For substances that affect several organ systems or have multiple effects, all end points (including reproductive [in both genders], developmental, neurotoxic, respiratory, and other organ-related effects) are evaluated, the most important or most sensitive effect receiving the greatest attention. For carcinogenic chemicals, excess carcinogenic risk is estimated, and the AEGLs corresponding to carcinogenic risks of 1 in 10,000 (1 × 10^-4), 1 in 100,000 (1 × 10^-5), and 1 in 1,000,000 (1 × 10^-6) exposed persons are estimated.

STATEMENT OF TASK

An ad hoc committee will review and update the technical support document on acute exposure guideline levels (AEGLs) for selected chloroformates. The update will focus on establishing AEGL-3 values for n-propyl chloroformate and isopropyl chloroformate, but will also consider whether any new data are available that would affect the proposed values for the other 10 chloroformates.

APPROACH TO THE STUDY

The National Academies convened the Committee on Acute Exposure Guideline Levels for Chloroformates in 2016. Members of the committee have expertise in general toxicology, inhalation toxicology, industrial hygiene, occupational health, and risk assessment.
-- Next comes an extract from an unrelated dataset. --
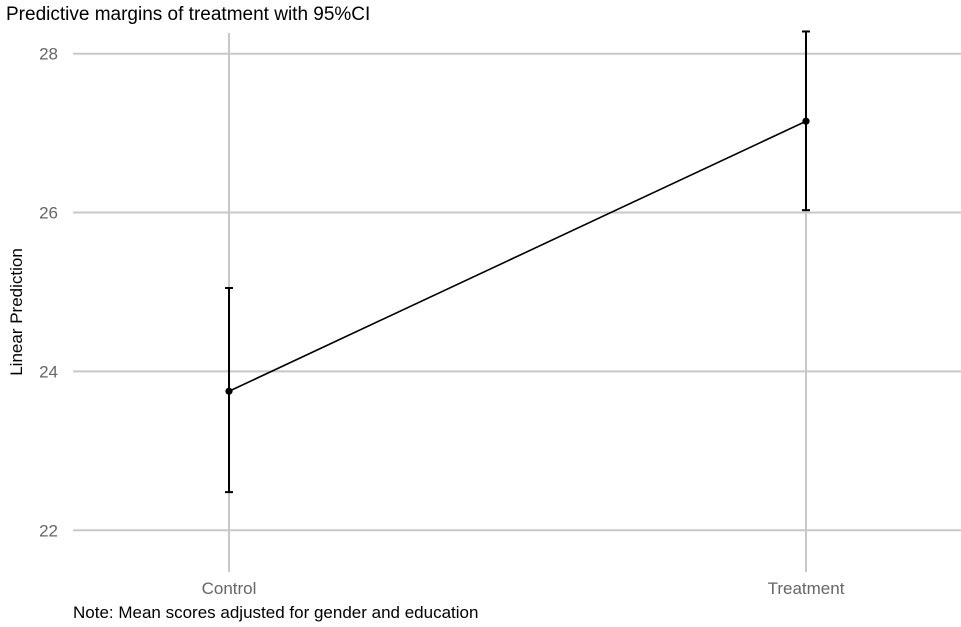 This screenshot has height=627, width=961. What do you see at coordinates (230, 588) in the screenshot?
I see `x-tick-label: Control` at bounding box center [230, 588].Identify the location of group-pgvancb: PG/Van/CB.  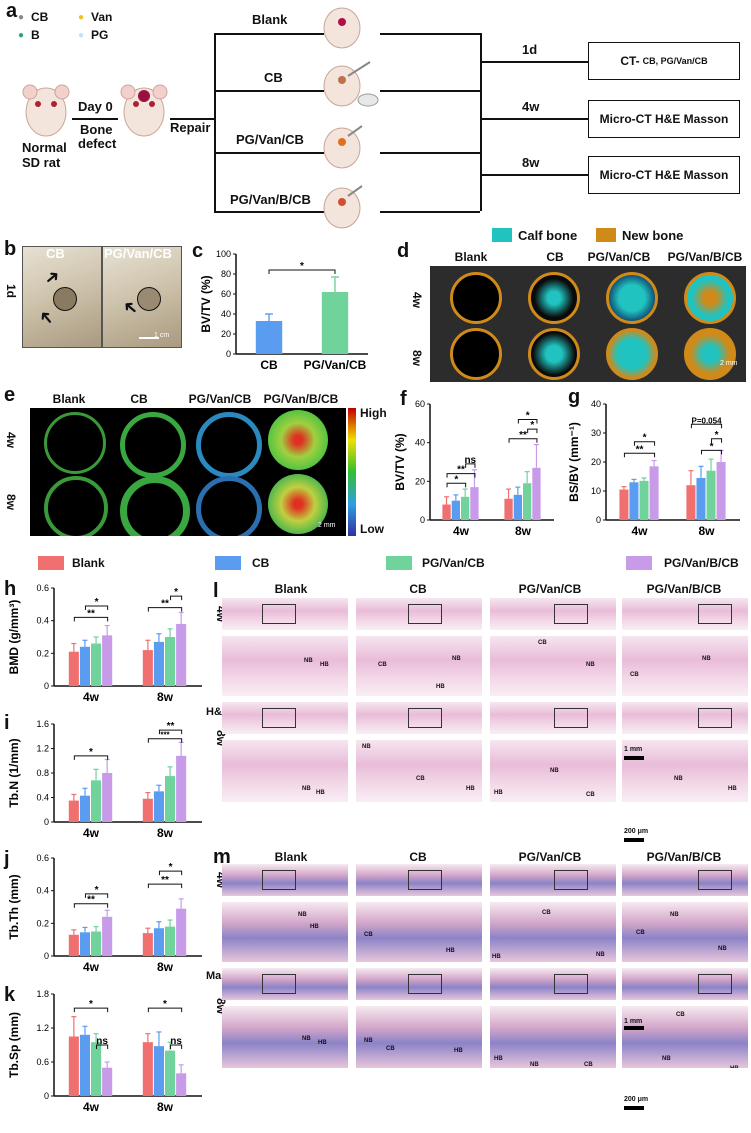
(270, 140).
One public meeting was held to familiarize the committee members with the history and importance of AEGLs and to discuss the approach to revising and updating the chloroformate AEGL values.
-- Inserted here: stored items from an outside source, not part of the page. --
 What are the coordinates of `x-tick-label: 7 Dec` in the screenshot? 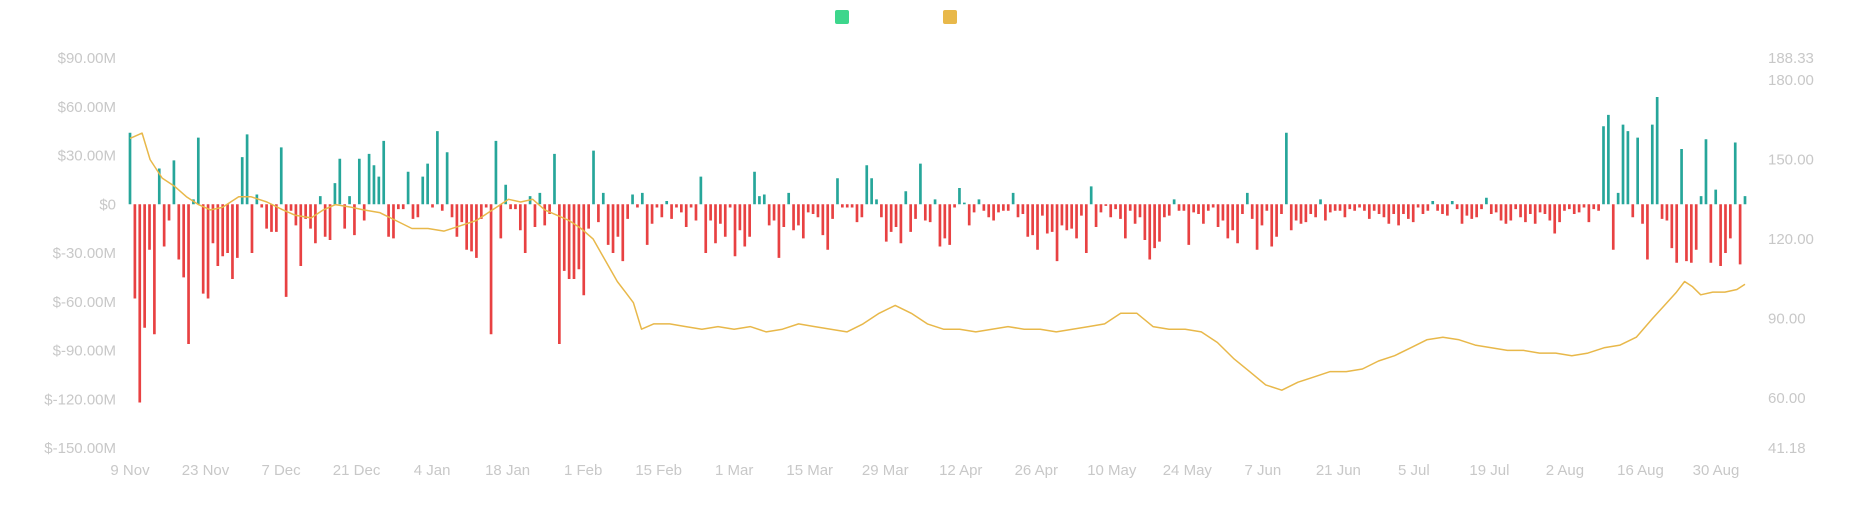 It's located at (281, 470). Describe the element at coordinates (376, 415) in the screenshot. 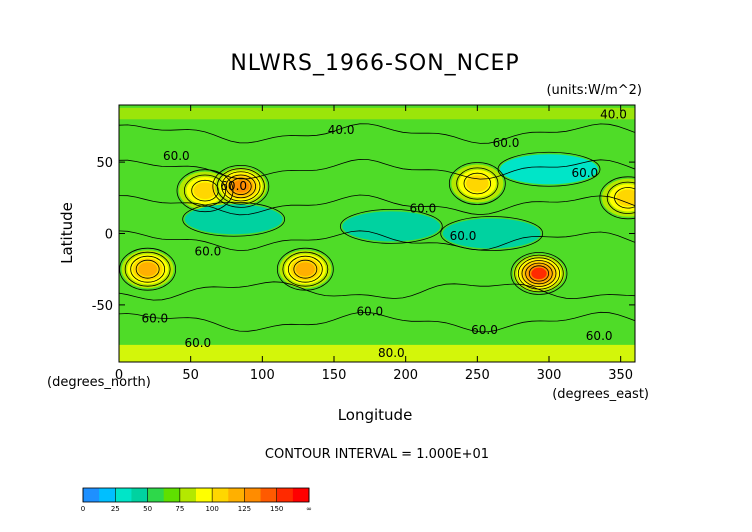

I see `x-axis-label: Longitude` at that location.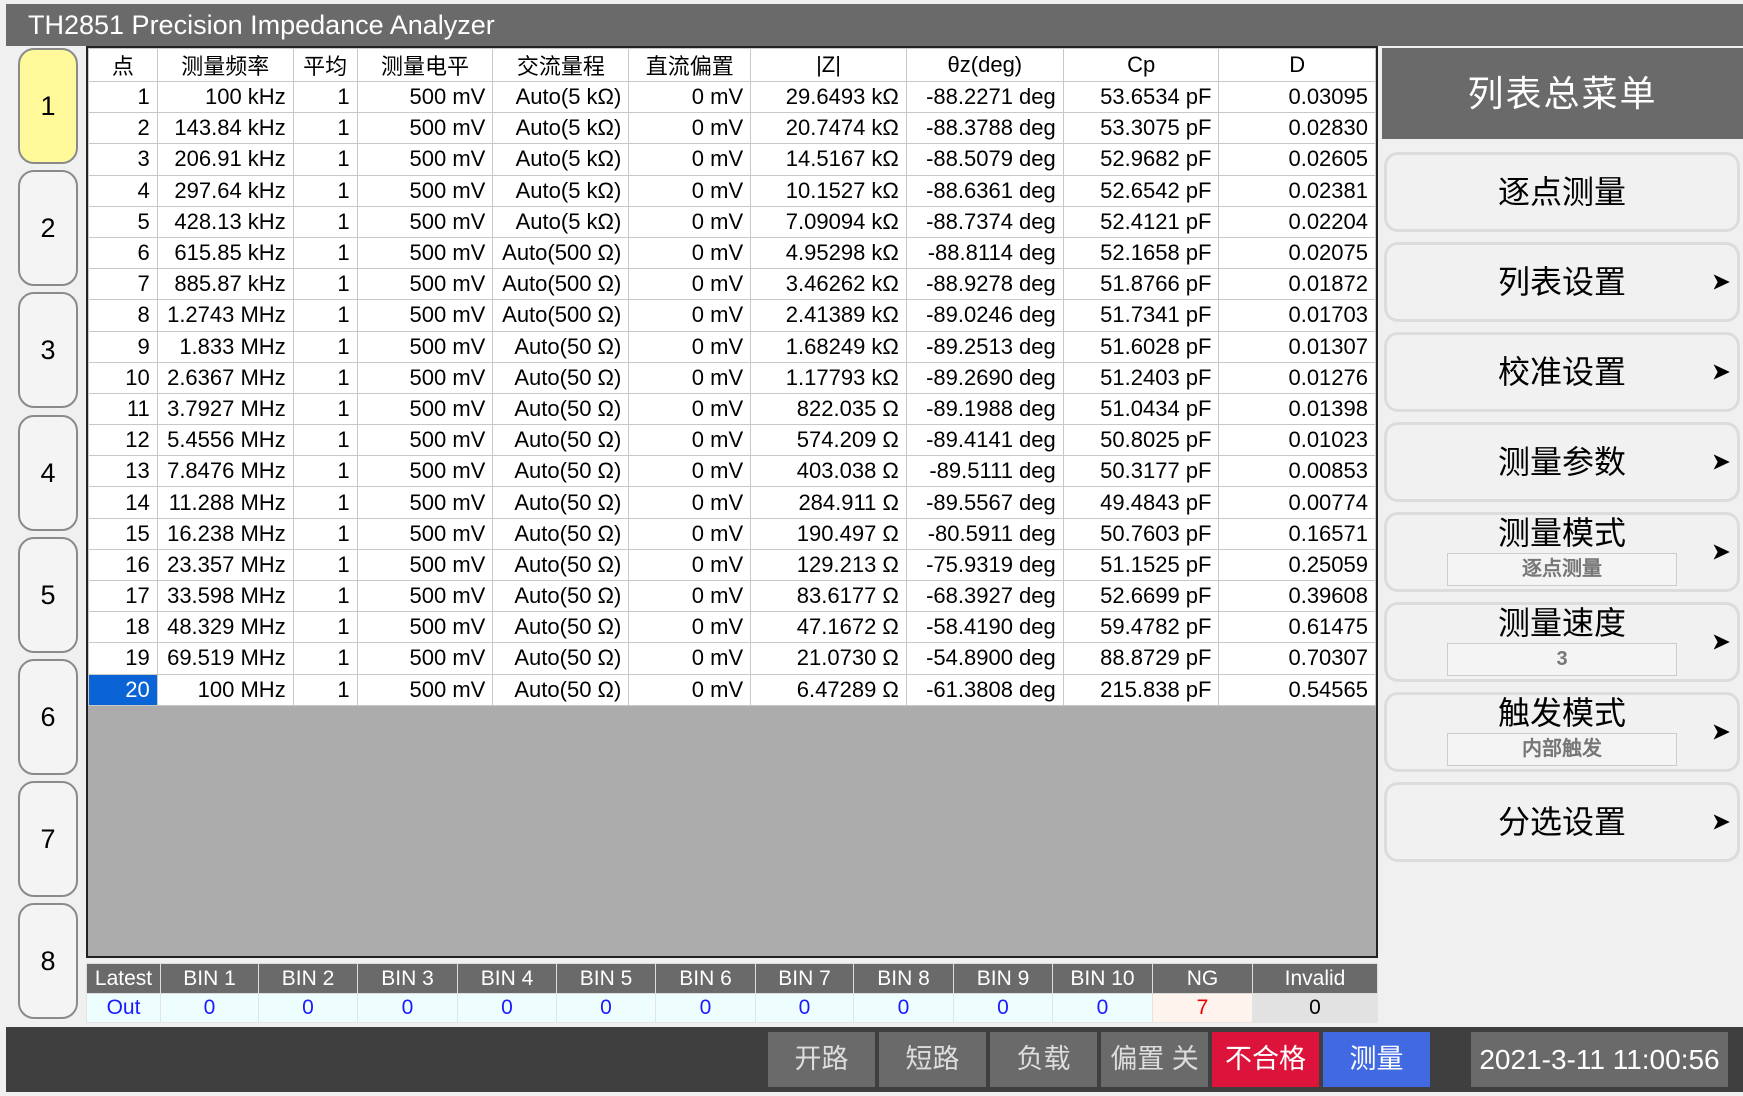 The image size is (1743, 1096). I want to click on page-button-7: 7, so click(48, 840).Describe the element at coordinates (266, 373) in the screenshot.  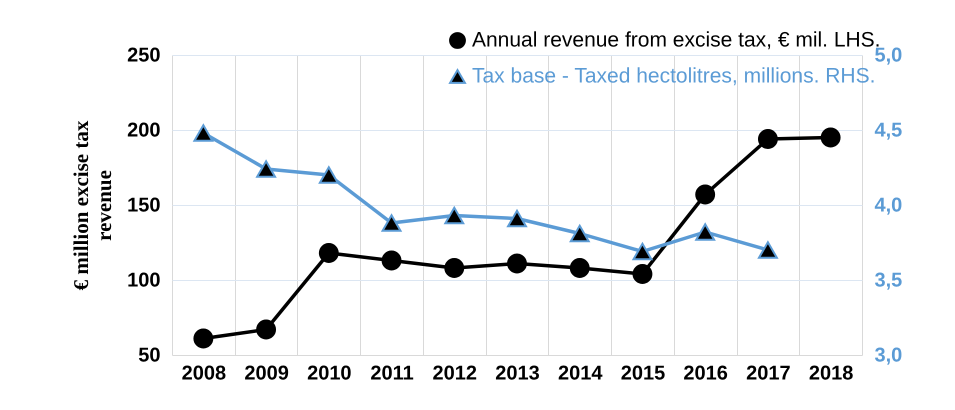
I see `x-tick-label: 2009` at that location.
ORGANIZATION OF THE REPORT

This report is organized into two additional chapters and five appendixes. Chapter 2 is divided into 11 sections, one that provides, general information on selected chloroformates, and then separate sections that discuss the AEGLs for methyl chloroformate (Section 2), ethyl chloroformate (Section 3), isopropyl chloroformate (Section 4), n-propyl chloroformate (Section 5), allyl chloroformate (Section 6), n-butyl chloroformate, isobutyl chloroformate, and sec-butyl

chloroflormate (Section 7), benzyl chloroformate (Section 8), phenyl chloroformate (Section 9), 2-ethylhexyl chloroformate (Section 10), and ethyl chlorothioformate (Section 11). Appendix A provides biographical information on the committee members, Appendix B provides the benchmark calculations, Appendix C provides the derivation summaries, Appendix D provides the category plots.